Une vidéo partagée sur les réseaux sociaux fait polémique tant à l'intérieur du pays qu’à l’extérieur. Des tam-tams au cimetière où est inhumé l'ancien Mufti Said Toihir Maoulana, sont filmés et diffusés sur Facebook. Certains internautes disent que cela est permis en Islam et d’autres condamnent cette pratique.
Dans l'après-midi du jeudi 15 avril dernier, certains fidèles et proches de Said Toihir, ancien Mufti s’étaient réunis autour de la tombe de ce dernier pour, disent-ils, prier et demander pour lui la clémence et la miséricorde divines.

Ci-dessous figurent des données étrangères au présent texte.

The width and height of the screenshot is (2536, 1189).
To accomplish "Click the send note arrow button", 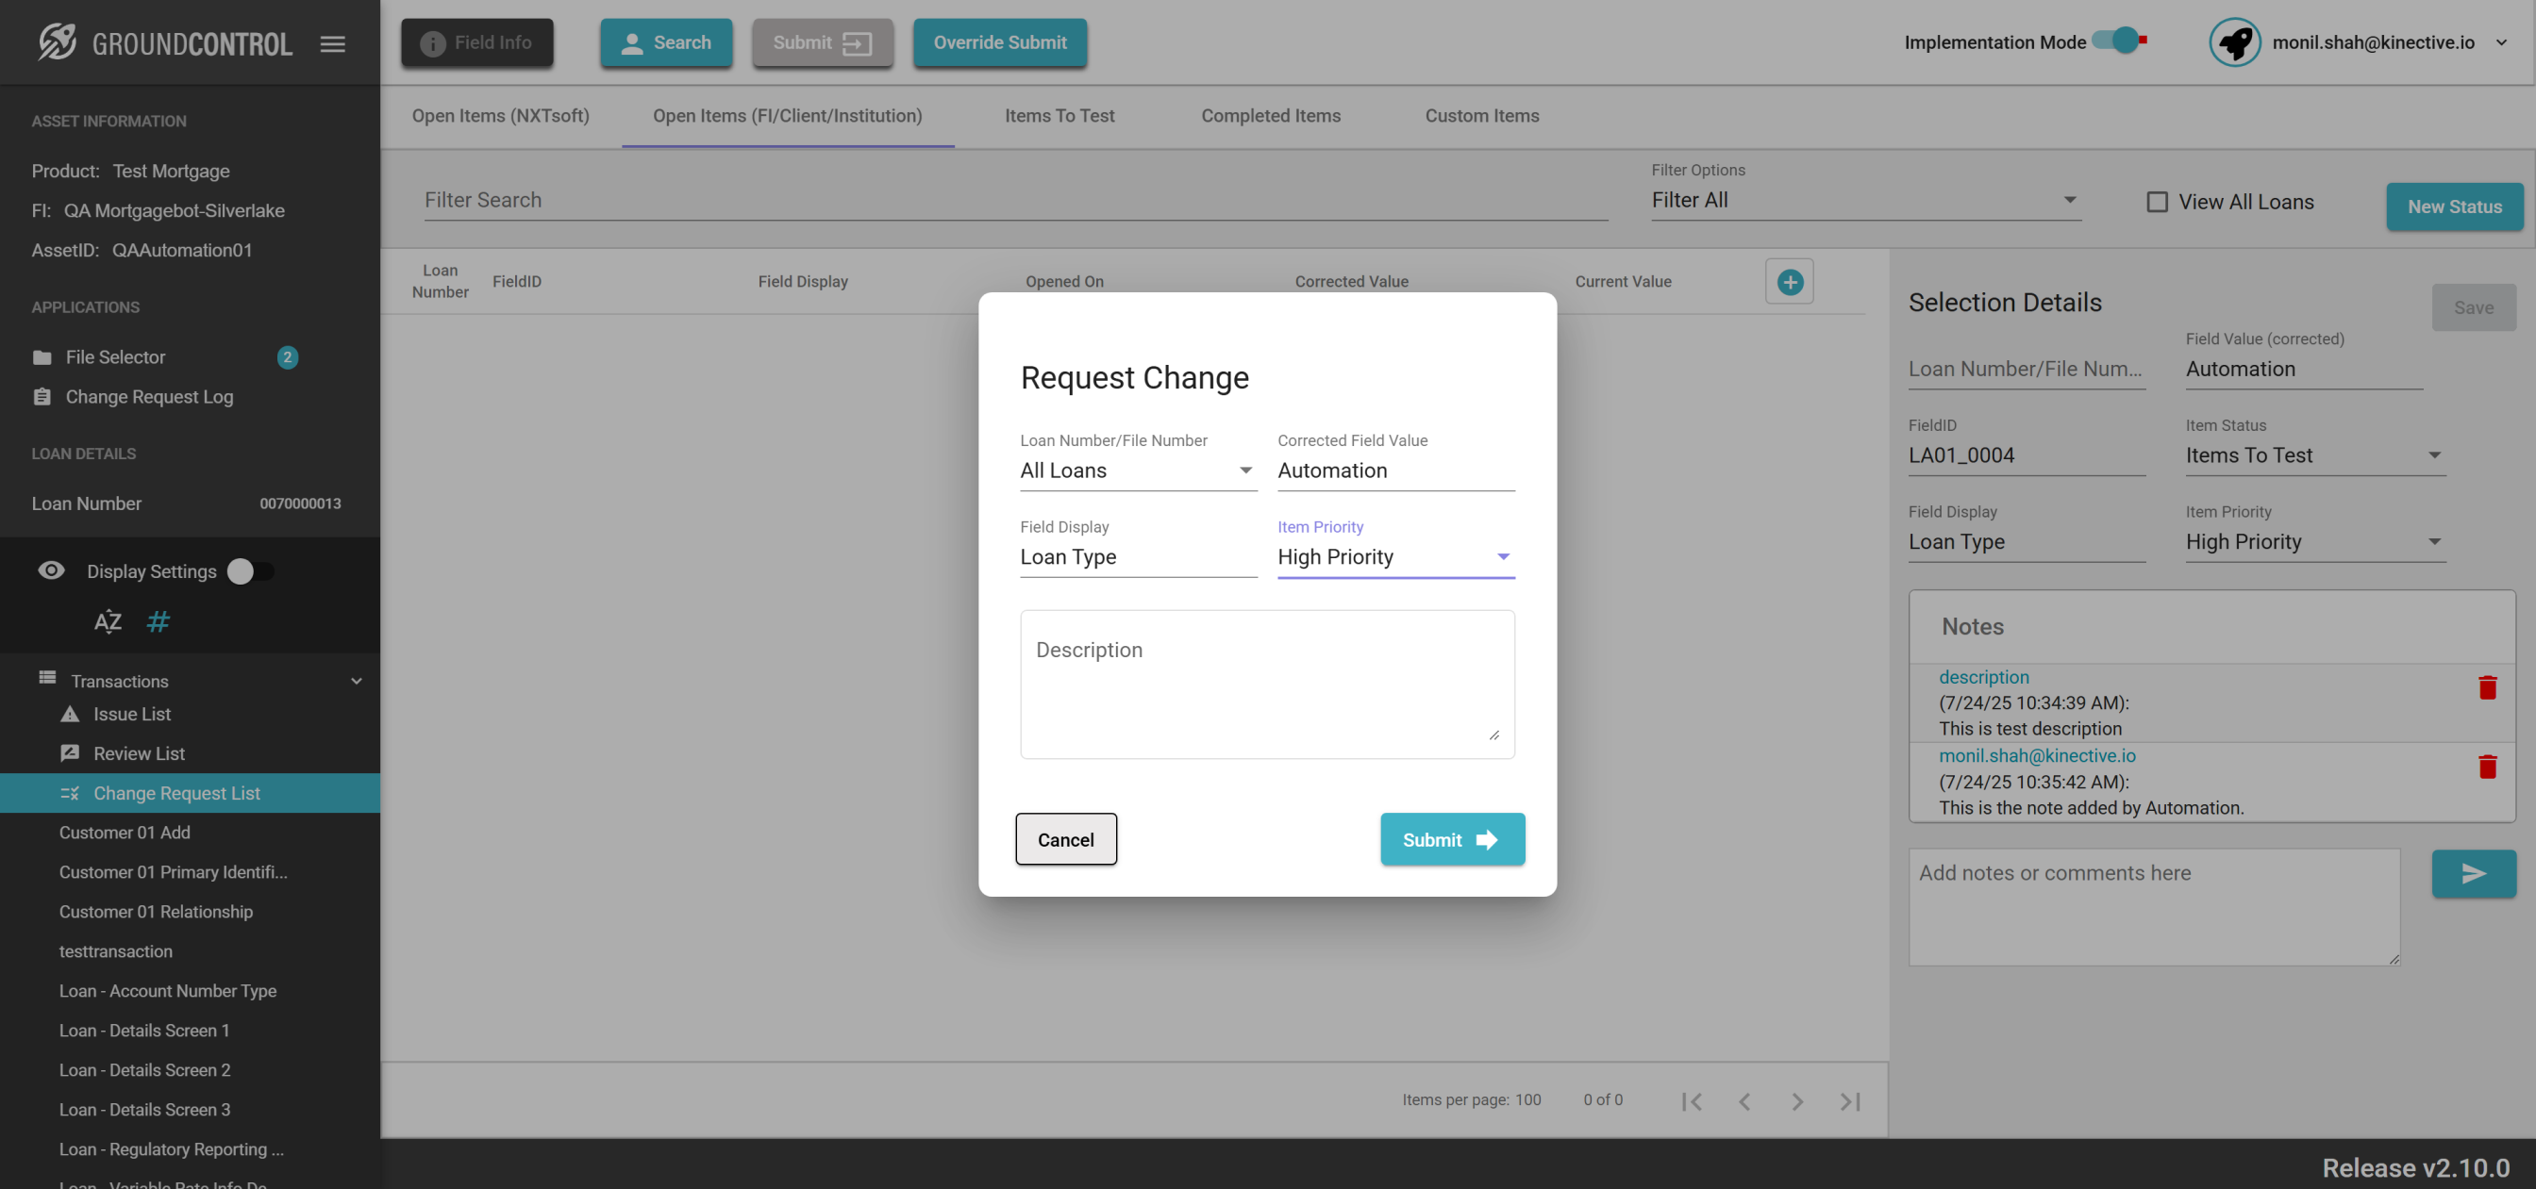I will 2473,874.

Les organisateurs de cette forme inédite de prière au rythme du tam-tam, a visiblement choqué certains esprits. Les images qui sont postées sur les réseaux sociaux dès le lendemain ont suscité de vives critiques au sein des milieux religieux tant au pays qu’à l'extérieur. Certains Ouléma ne valident cet acte, le qualifiant d’innovant alors que le prophète, selon eux, interdit l’innovation dans les actes d’adoration de dieu.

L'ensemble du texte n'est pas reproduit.